Given that the cam chain is one of the components that determines cam to crank timing thereby preventing your piston and valves from colliding they get very little attention in the Honda manuals.
Cam chain stretch
Although I was aware that chains 'stretch' with use, I confess I had a vague notion that this meant stretch as in elastic, rather than stretch as in elongate. Needless to say, metal chains are not really elastic, but as the rotation of the pins in their bushings wears away metal the increased clearance between these parts is taken up when the chain is under load, causing it to lengthen.
To compensate for chain stretch all the OHC super cub engines came with some form of cam chain tensioner, designed to apply enough pressure to the chain to prevent it whipping around, reducing the noise of the engine and minimising wear and tear. Honda's attempt to get the design of this part right on the cub engines covers several decades of experimentation, as we shall see in a future post.
Cam chain maintenance
How long do cam chains last? We are no doubt all familiar with people who cheerfully ride around on motorbikes without changing their drive chain for tens of thousands of miles, indeed some of us may well have done the same ourselves. In comparison cam chains have a comparatively rarified life, not being exposed to water and dirt and being continuously bathed in oil rather than relying on hapless owners to remember to lubricate them. So it's not unreasonable to think they might be good for a long time.

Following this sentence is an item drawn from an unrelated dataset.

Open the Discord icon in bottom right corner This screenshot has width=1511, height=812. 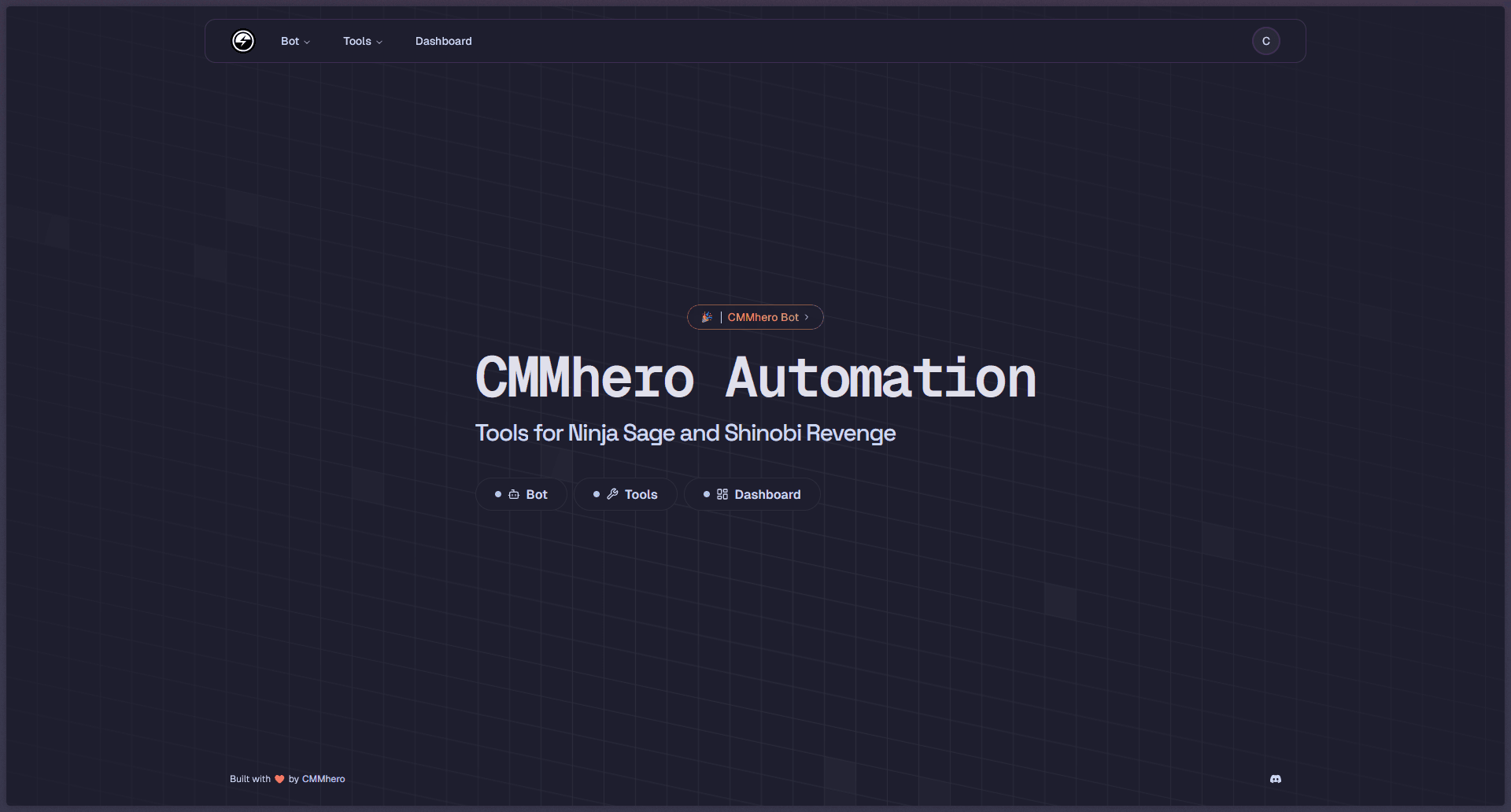(x=1275, y=779)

Running the engine with insufficient tension on the chain can be problematic of course, as the chain can whip around inside the case. Here is an example of the telltale wear in the cam chain case of a honda twin cause by an incorrectly tensioned chain:
Needless to say in the unlikely event that a chain fails entirely while under load the resulting damage will generally be catastrophic.
Honda don't specify service limits, at least for our little singles, and try as I might I could find very little information about the normal service limits for cam chains.

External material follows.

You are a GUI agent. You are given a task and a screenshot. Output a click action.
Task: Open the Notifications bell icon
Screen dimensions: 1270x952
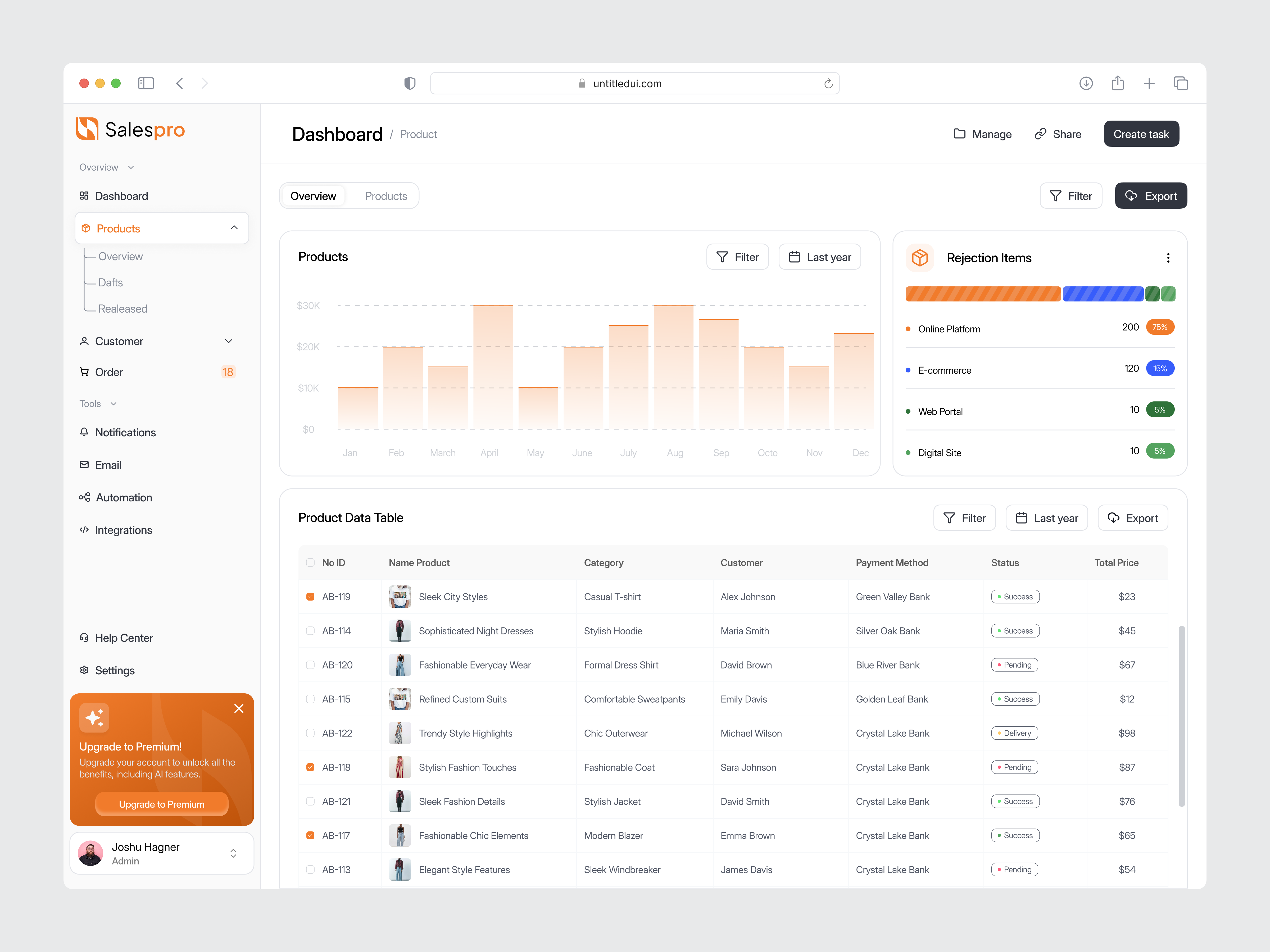(84, 432)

Eventually I came across this quote from a Kawasaki KLX650 shop manual:
Camshaft Chain Wear
Hold the chain taut with a force of about 49 N (5 kg, 11 lb) in some manner, and measure a 20-link length. Since the chain may wear unevenly, take measurement at several places.

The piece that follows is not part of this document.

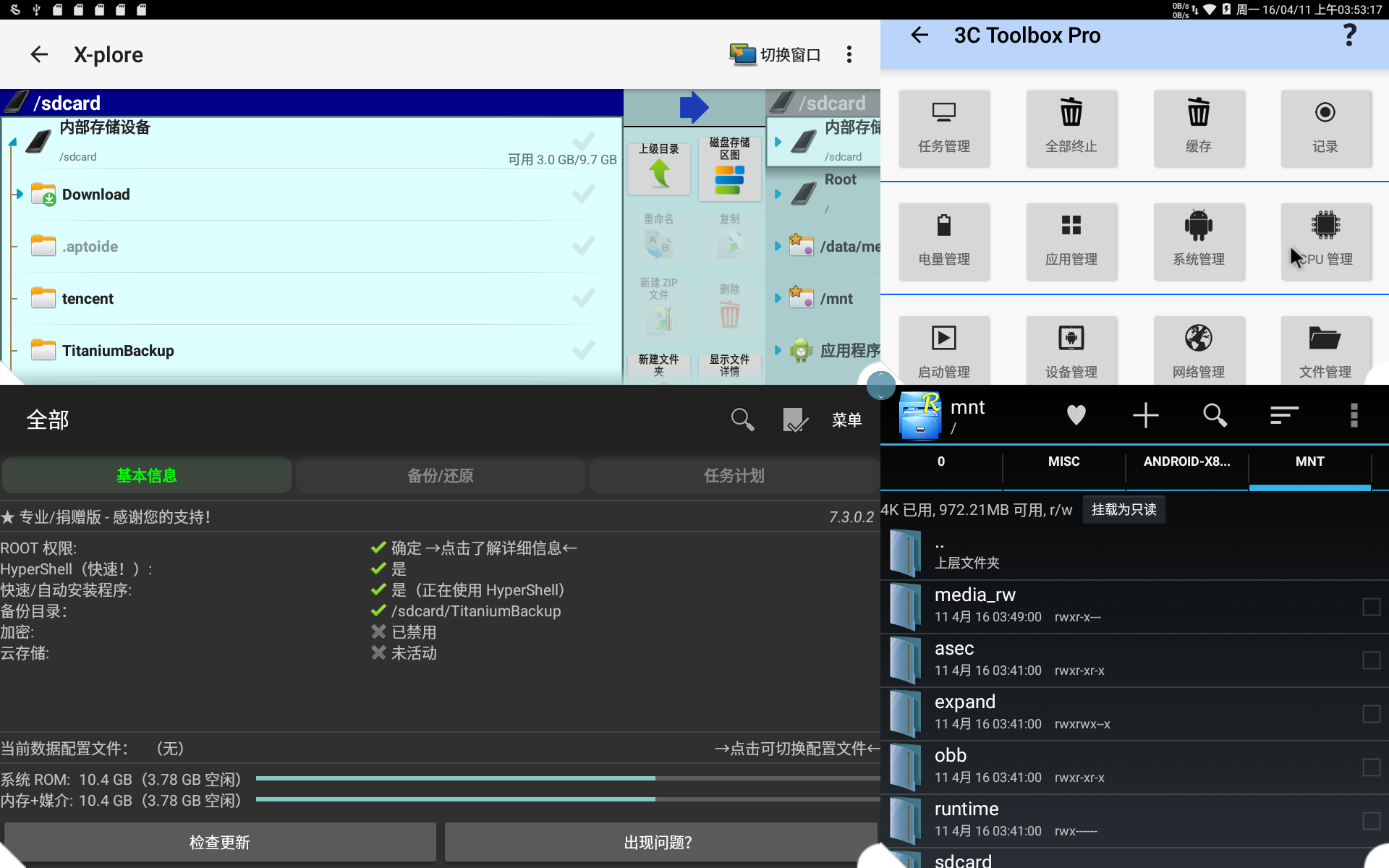
Task: Click the heart favorites icon in Root Explorer
Action: coord(1076,415)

Upper and Lower Camshaft Chain 20-Link Length Standard: 127.00 ~ 127.36 mm
Service Limit: 128.9 mm
So based on this rather limited sample of one manual, if the length of a cam chain increases by more than 1.5% it should be replaced.
The chain in the c90z2 is approx 540 mm long so on this basis it could grow a wapping 8mm and still be in spec. It is therefore perhaps not a coincidence that the amount of adjustment available via the tensioner on a new chain for this engine is around 9mm
Cam to crank timing
Assuming we persist with our chain until it is at the end of its life what does this do to the cam to crank timing? The tensioner will cause the cam sprocket to rotate clockwise towards the crank to take up the slack and, because the engine runs anticlockwise viewed from the cam chain side, this will retard the timing (which is to say, the intake valve and exhaust valves will open later).
By how much will the timing be retarded? I hear you cry. The 30 tooth camshaft sprocket in the 89cc z2 engine has a diameter of 60mm so - if I have done the maths right - each tooth occupies 6.3mm, and on an end-of-life chain the timing will be out by just over one tooth (or 12 degrees). I think.
For reasons I (still) fail to understand, retarding the cam to crank timing tends to improve power at higher rpm’s so, on paper at least, your c90 is being tuned for top end performance as the cam chain wears out, although the real world performance impacts must be hard to detect since they will be varying the bikes top speed between slow and marginally less slow.
Jumping a tooth
Some people report poorly maintained chains jumping a tooth on either the cam or crank sprocket, and with a bit of imagination you can visualise the chain being so loose that it bunches up and disengages with one tooth on the sprocket and then is picked up by a different one, perhaps because the tensioner had failed or, as result of some other mechanical failure, like wear on the oil pump drive wheel that cause there to be much more slack in the system than under normal conditions. If the chain somehow jumped a tooth on the crank you would be two teeth out on the cam shaft and that would no doubt be a serious problem.
Based on the limited amount of adjustment available on the tensioner for the 89cc engine hopefully you'll run out of adjustment long before this is a serious risk, and when you do that would be your cue to fit a new chain. Genuine DID replacements are around £20.